Cet héritage d’irresponsabilité a mis le trouble dans beaucoup d’esprits. Ils souffrent l’une mauvaise conscience littéraire et ne savent pas très bien s’il est admirable d’écrire ou grotesque. Autrefois, le poète se prenait pour un prophète, c’était honorable ; par la suite, il devint paria et maudit, ça pouvait encore aller. Mais aujourd’hui, il est tombé au rang des spécialistes et ce n’est pas sans un certain malaise qu’il mentionne, sur les registres d’hôtel, le métier d’ »homme de lettres », à la suite de son nom. Homme de lettres, en elle-même, cette association de mots a de quoi dégoûter d’écrire; on songe à un Ariel, à une Vestale, à un enfant terrible, et aussi à un inoffensif maniaque apparenté aux haltérophiles ou aux numismates.

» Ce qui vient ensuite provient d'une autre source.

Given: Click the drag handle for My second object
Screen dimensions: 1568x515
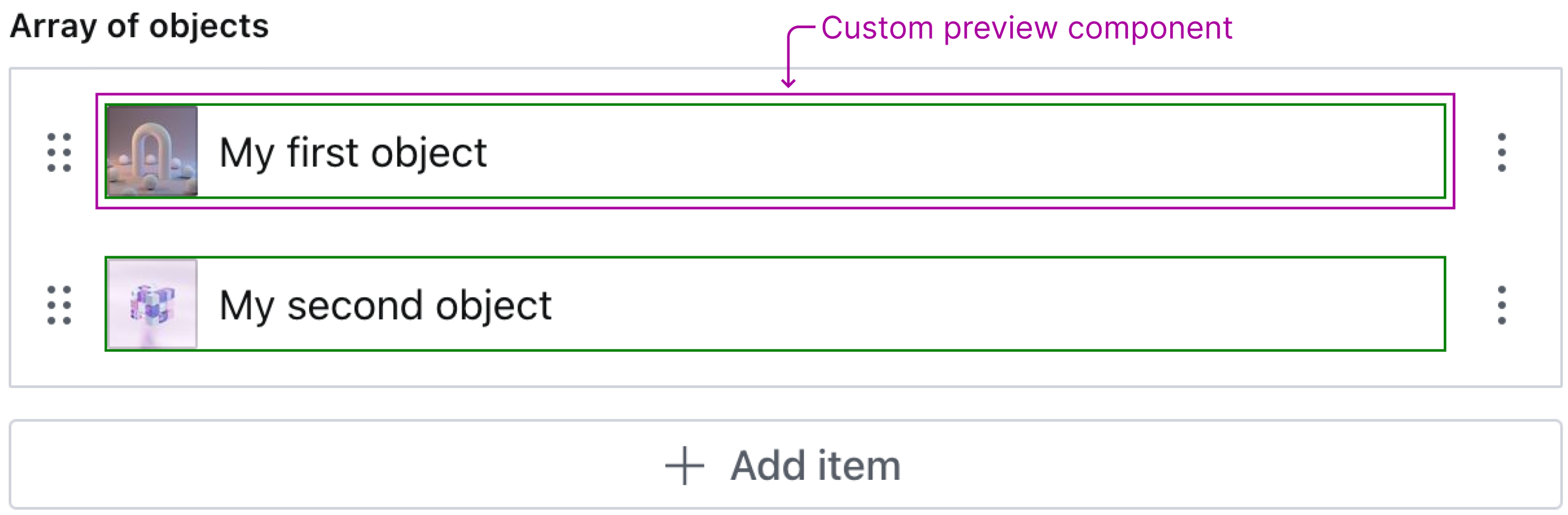Looking at the screenshot, I should [59, 304].
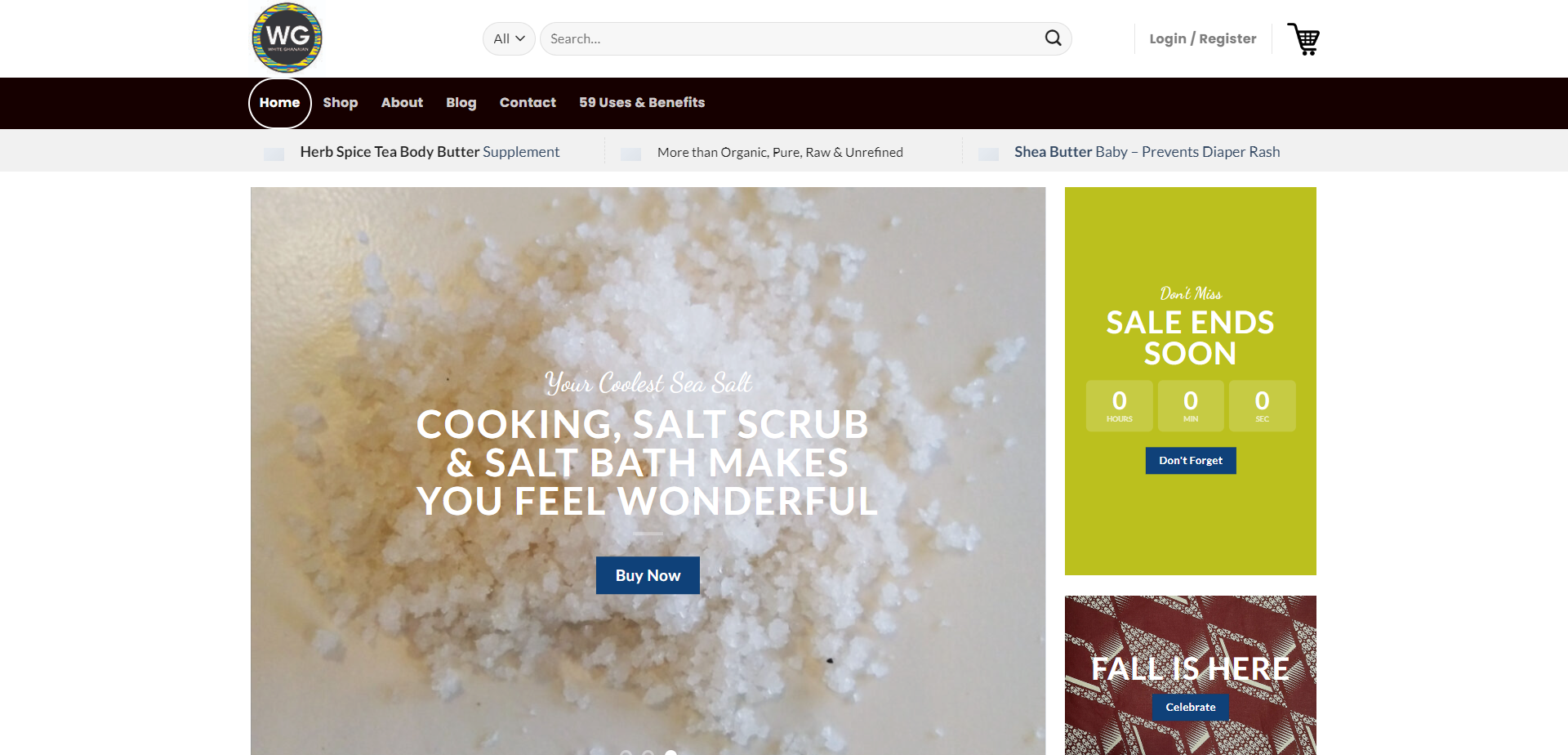This screenshot has width=1568, height=755.
Task: Click the Buy Now button
Action: [648, 575]
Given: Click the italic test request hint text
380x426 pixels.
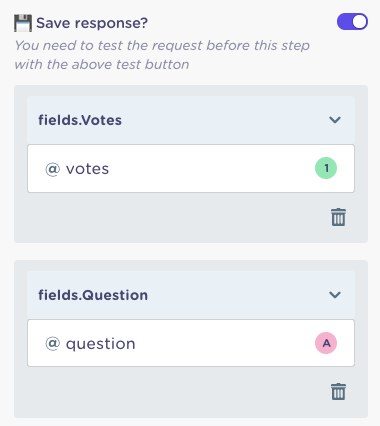Looking at the screenshot, I should [x=162, y=55].
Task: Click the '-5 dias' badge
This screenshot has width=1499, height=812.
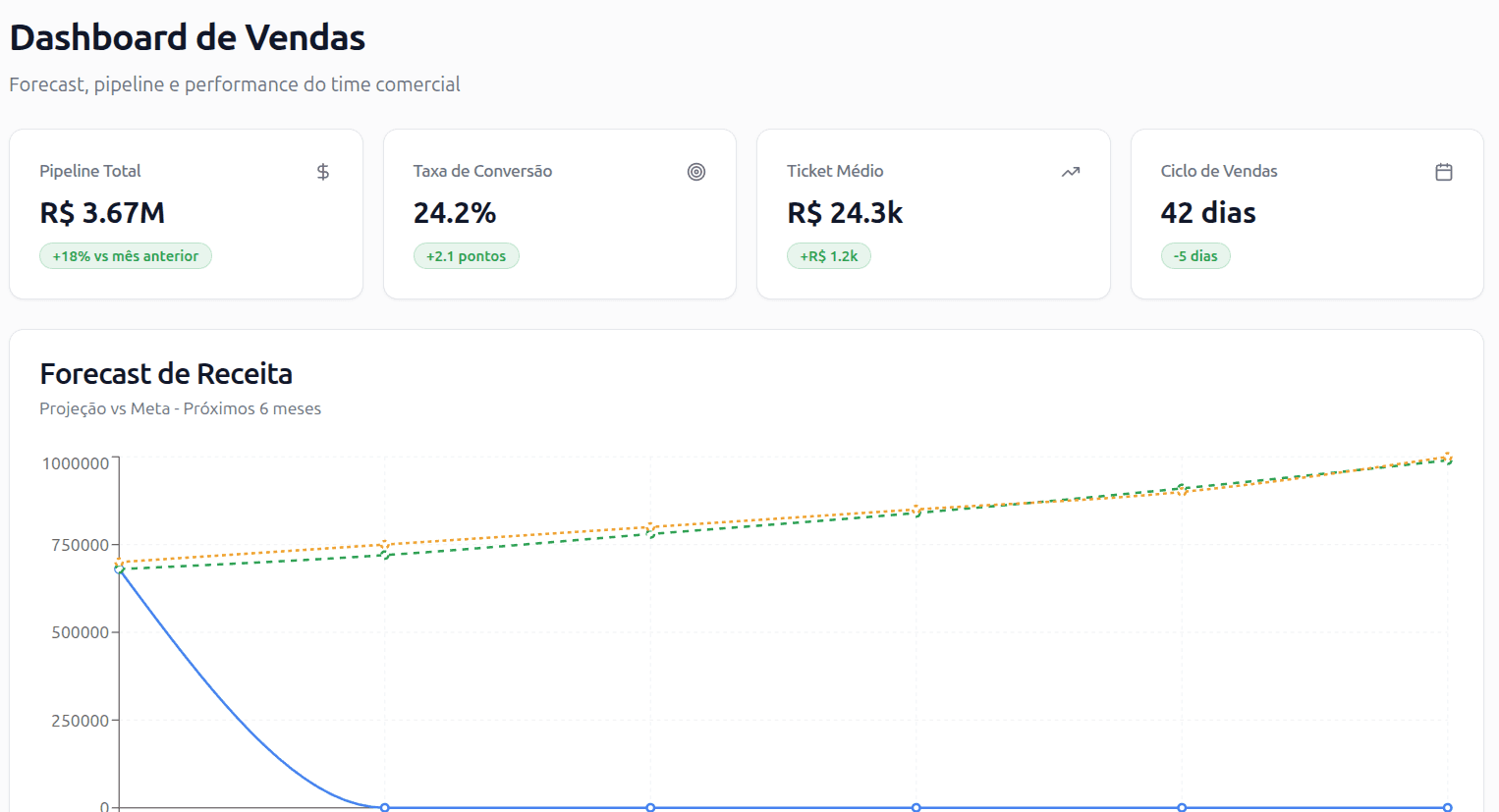Action: (1195, 255)
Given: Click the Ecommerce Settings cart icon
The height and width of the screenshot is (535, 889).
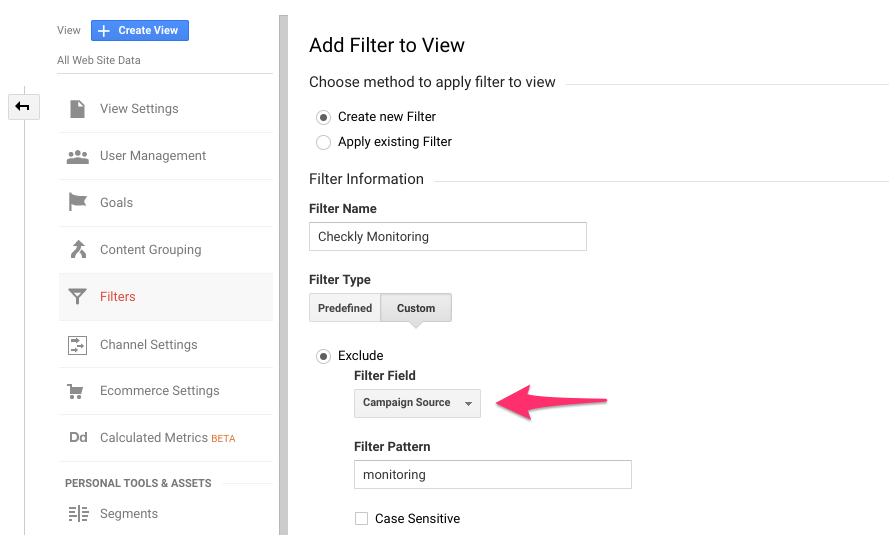Looking at the screenshot, I should pyautogui.click(x=77, y=391).
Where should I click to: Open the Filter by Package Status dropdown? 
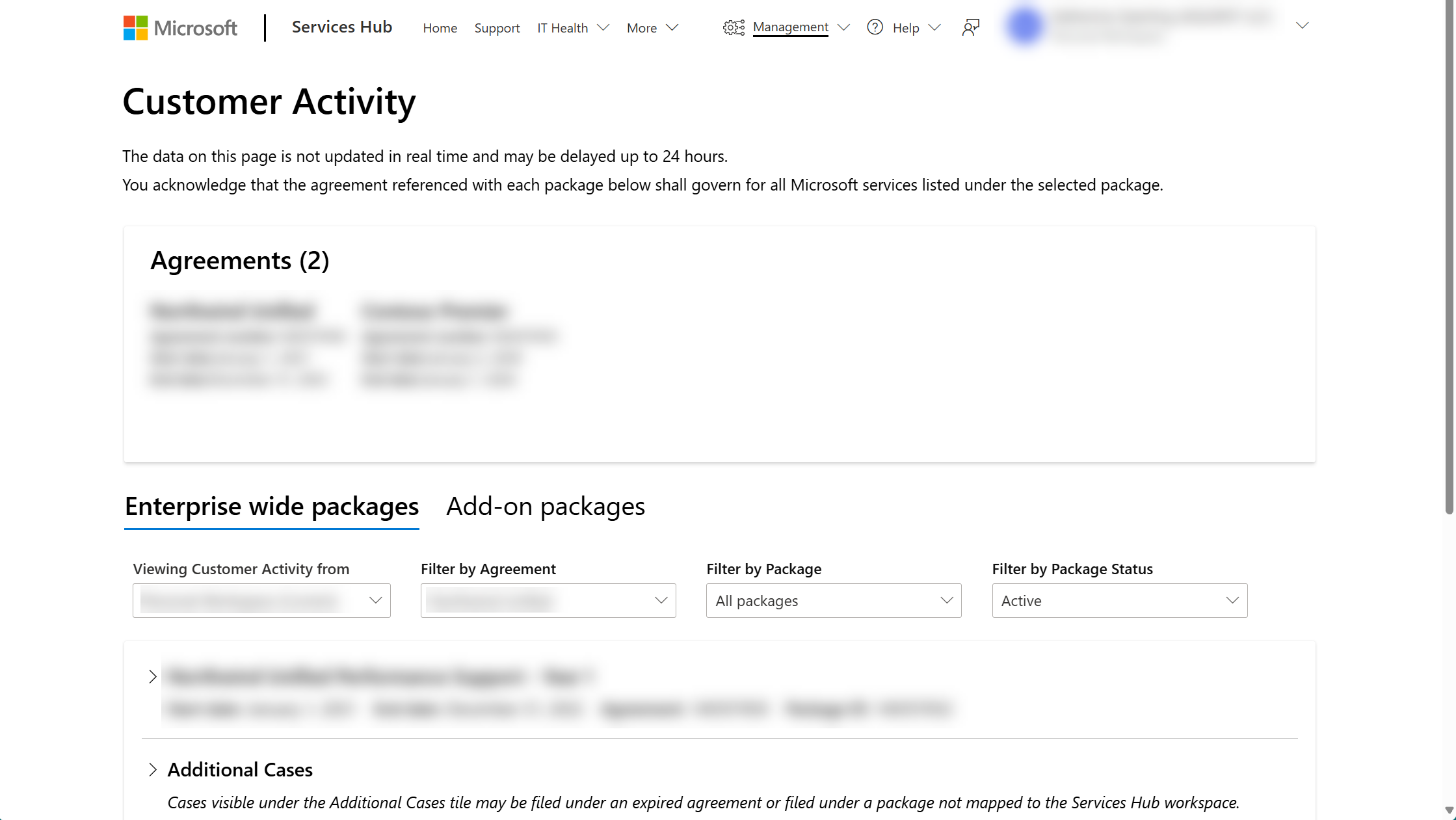pyautogui.click(x=1120, y=600)
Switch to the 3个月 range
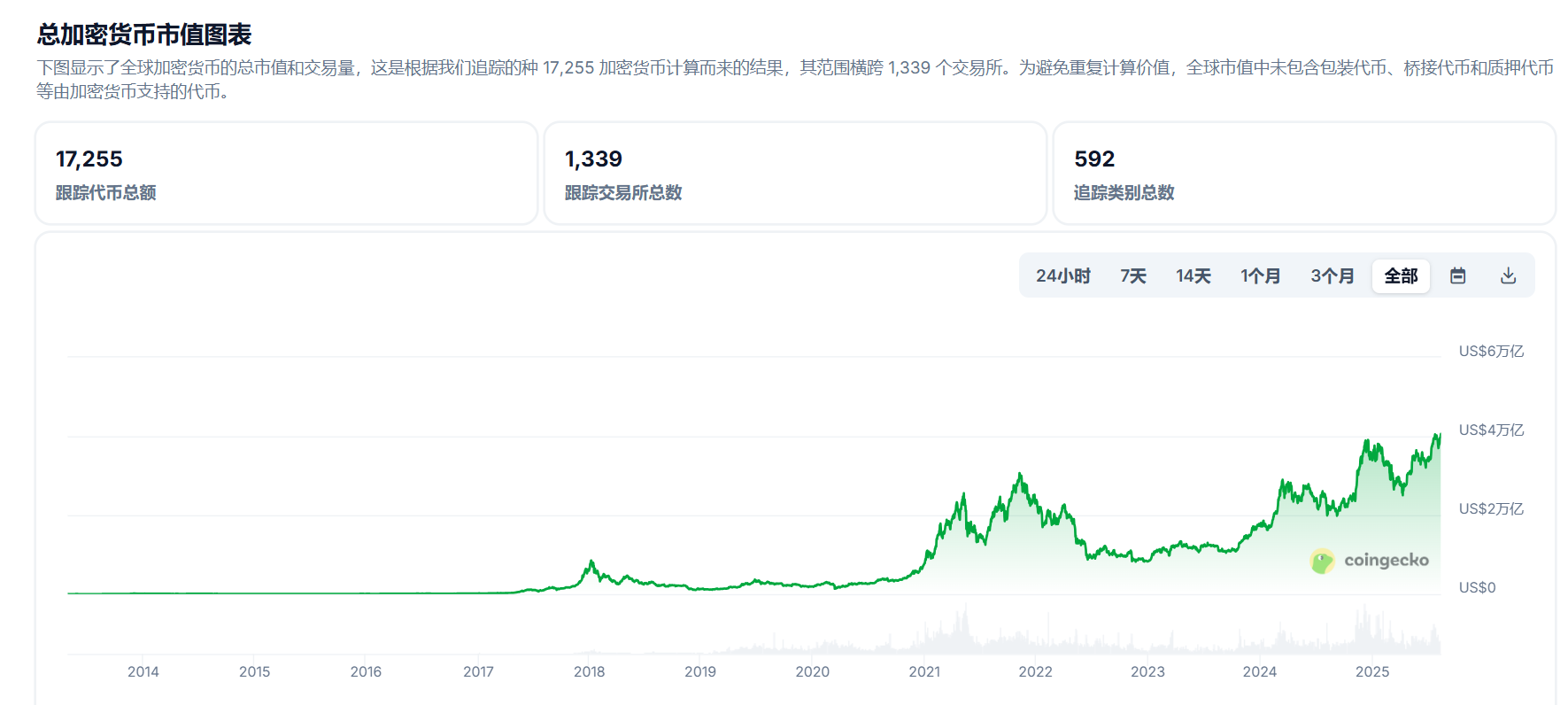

Tout cela est assez ridicule.
L’homme de lettres écrit quand on se bat; un jour, il en est fier, il se sent clerc et gardien des valeurs idéales; le lendemain il eu a honte, il trouve que la littérature ressemble fort à une manière d’affectation spéciale. Auprès des bourgeois qui le lisent, il a conscience de sa dignité; mais en face des ouvriers, qui ne le lisent pas, il souffre d’un complexe d’infériorité, comme on l’a vu en 1936, à la Maison de la Culture. C’est certainement ce complexe qui est à l’origine de ce que Paulhan nomme terrorisme, c’est lui qui conduisit les surréalistes à mépriser la littérature dont ils vivaient.
Après l’autre guerre, il fut l’occasion d’un lyrisme particulier; les meilleurs écrivains, les plus purs, confessaient publiquement ce qui pouvait les humilier le plus et se montraient satisfaits lorsqu’ils avaient attiré sur eux la réprobation bourgeoise: ils avaient produit un écrit qui, par ses conséquences, ressemblait un peu à un acte.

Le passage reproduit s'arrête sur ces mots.